String query = "select playerName, sum(homeRuns) AS totalHomeRuns from baseballStats where homeRuns > 0 group by playerID, playerName ORDER BY totalHomeRuns DESC limit 10";
connection
.execute(query)
.onSuccess(resultSetGroup -> {
ResultSet results = resultSetGroup.getResultSet(0);
System.out.println("Player Name\tTotal Home Runs");
for (int i = 0; i < results.getRowCount(); i++) {
System.out.println(results.getString(i, 0) + "\t" + results.getString(i, 1));
}
})
.onFailure(Throwable::printStackTrace);Demo
A more real-life demo is available at pizza-shop-demo. It includes a
pizza delivery service specializing in pizzas with Indian toppings. They have a dashboard built using Apache Pinot
to monitors their orders in realtime. The dashboard deals with three types of data: products, users, and orders. The
dashboard uses the Vert.x Pinot Client to query
the Pinot cluster.

Challenges
I worked on this project as a part of the Google Summer of Code - 2023 program and during the implementation, I encountered several challenges.
Package-private org.apache.pinot.client.BrokerResponse class
The org.apache.pinot.client.BrokerResponse
class is package-private. However several executeQuery/executeQueryAsync
methods in the PinotClientTransport return this type.
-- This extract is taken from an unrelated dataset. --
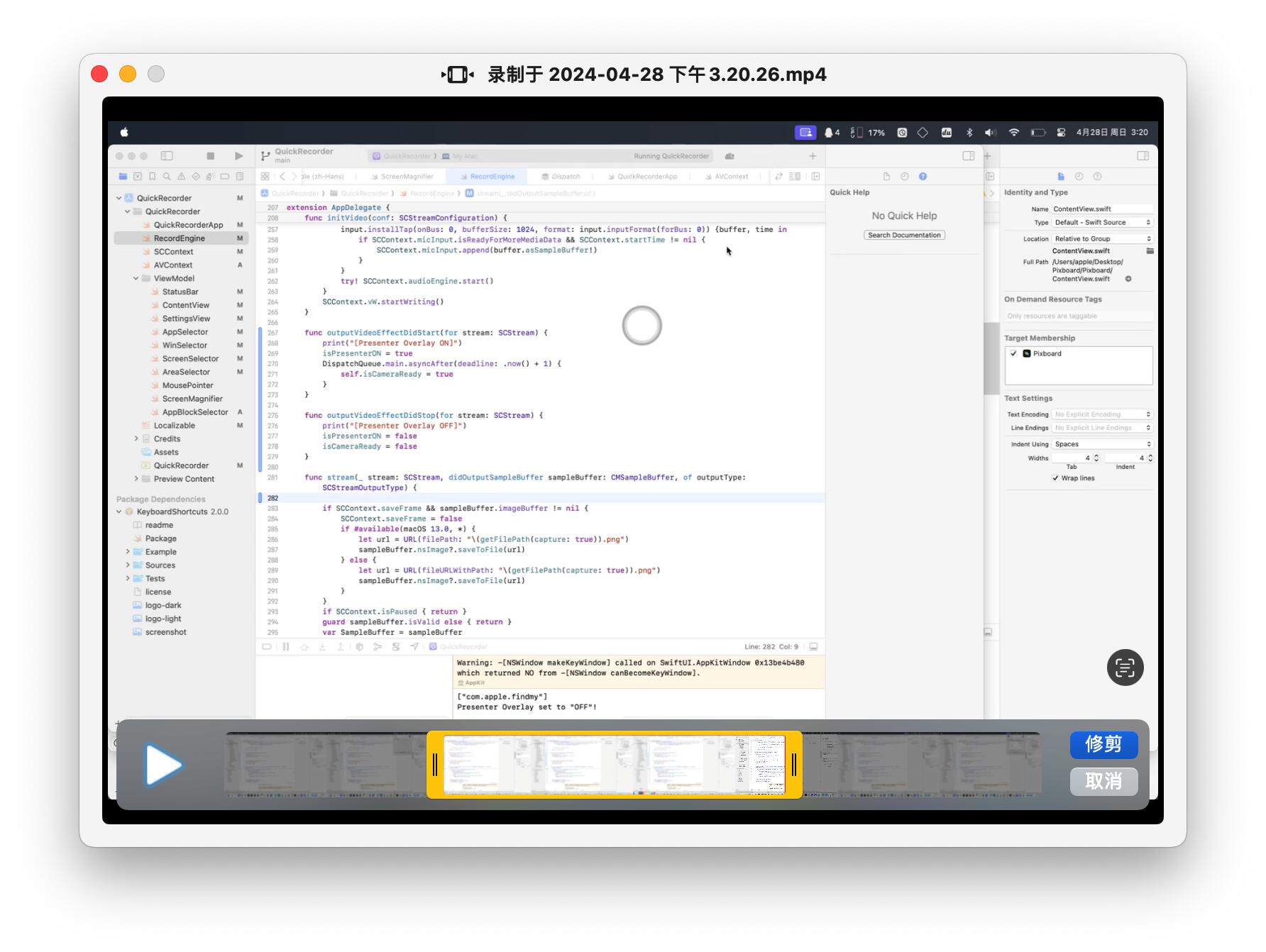Viewport: 1266px width, 952px height.
Task: Toggle the Pixboard target membership checkbox
Action: [x=1013, y=353]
This makes it difficult to implement the interface in an external package.
To work around this issue, we created a org.apache.pinot.client package inside our wrapper project. The VertxPinotClientTransport
implementation currently lives inside this package for the same reason. This workaround only works for projects running in classpath
mode but not for projects using modulepath because Java Modules disallow package splitting. To fix the issue as source,
I opened a PR in apache/pinot repository. The PR is now merged. Once a new
release of Pinot is available, I will be updating the client wrapper as well.
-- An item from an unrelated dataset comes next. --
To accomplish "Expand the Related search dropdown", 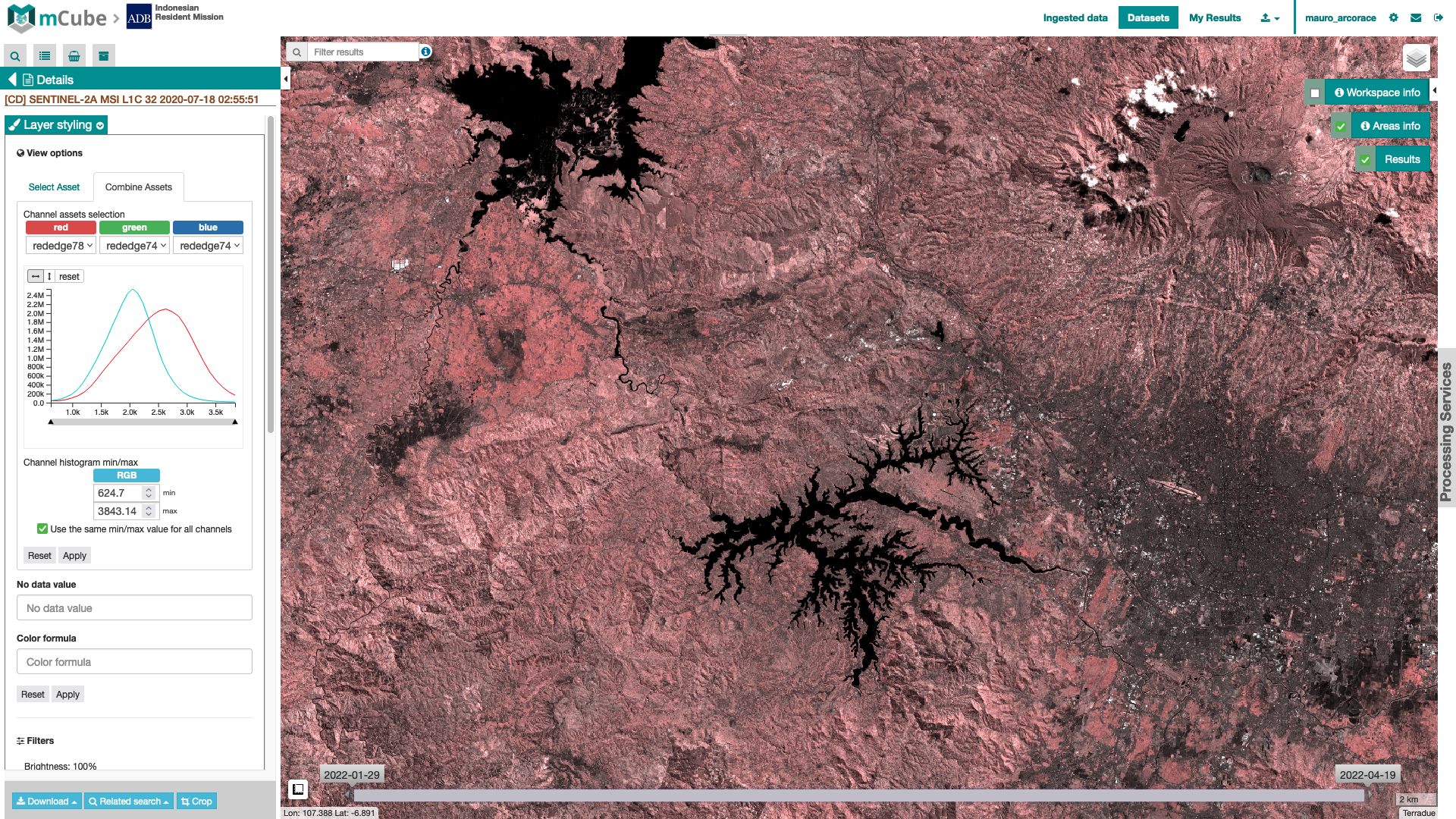I will coord(128,802).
java.concurrent.util.Future return type
Some methods of the PinotClientTransport interface
return a java.concurrent.util.Future future. However, Future.get is a blocking call which is undesirable. To work around the
issue, we wrap every request and query call in an executeBlocking block.
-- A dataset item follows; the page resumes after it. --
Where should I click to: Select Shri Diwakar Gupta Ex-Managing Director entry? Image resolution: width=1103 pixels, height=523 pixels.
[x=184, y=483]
To avoid blocking calls altogether, we discussed replacing Future with CompletabeFutre. The same change has already been merged
now and will be available in the next release. Once that is available, we can update the wrapper client to adapt CompletableFutures
to Vert.x Futures without much hassle and without having to offload some of the tasks to the Vert.x worker pool.
Missing ConnectionFactory method
The ConnectionFactory
class is used to create Connection instances to interact with the Pinot Cluster. There are multiple ways to interact with
the cluster, using zookeeper, controller or a hard-coded broker list. Most of the methods feature an overload to accept
a custom PinotClientTransport implementation but the same was notable missing for the controller variant. Further, the
constructors of the Connection class are package-private preventing us from directly adding the missing method in our
wrapper.
Again to fix this issue, I created a bridge class
in the org.apache.pinot.client package. Simultaneously, I opened a PR in
apache/pinot repository. The PR is also now merged and the Vert.x client will be updated once a new release is available.
Bonus Fixes
Missing double-checked locking in ConnectionFactory
While working on the tasks outlined earlier, I (more accurately my IDE’s static checking) discovered the double-checked
locking mechanism in ConnectionFactory class in pinot-client was broken. I opened a PR to fix it.
Broken Docker health checks in pizza-shop-demo
The Docker Health Checks in the original pizza-shop-demo were broken. The health checks had been written using nc utility
but the same is not included in the apache/pinot docker image. It took me a lot of head scratching to discover that but
the same is now fixed. The PR for fixing it upstream is available here.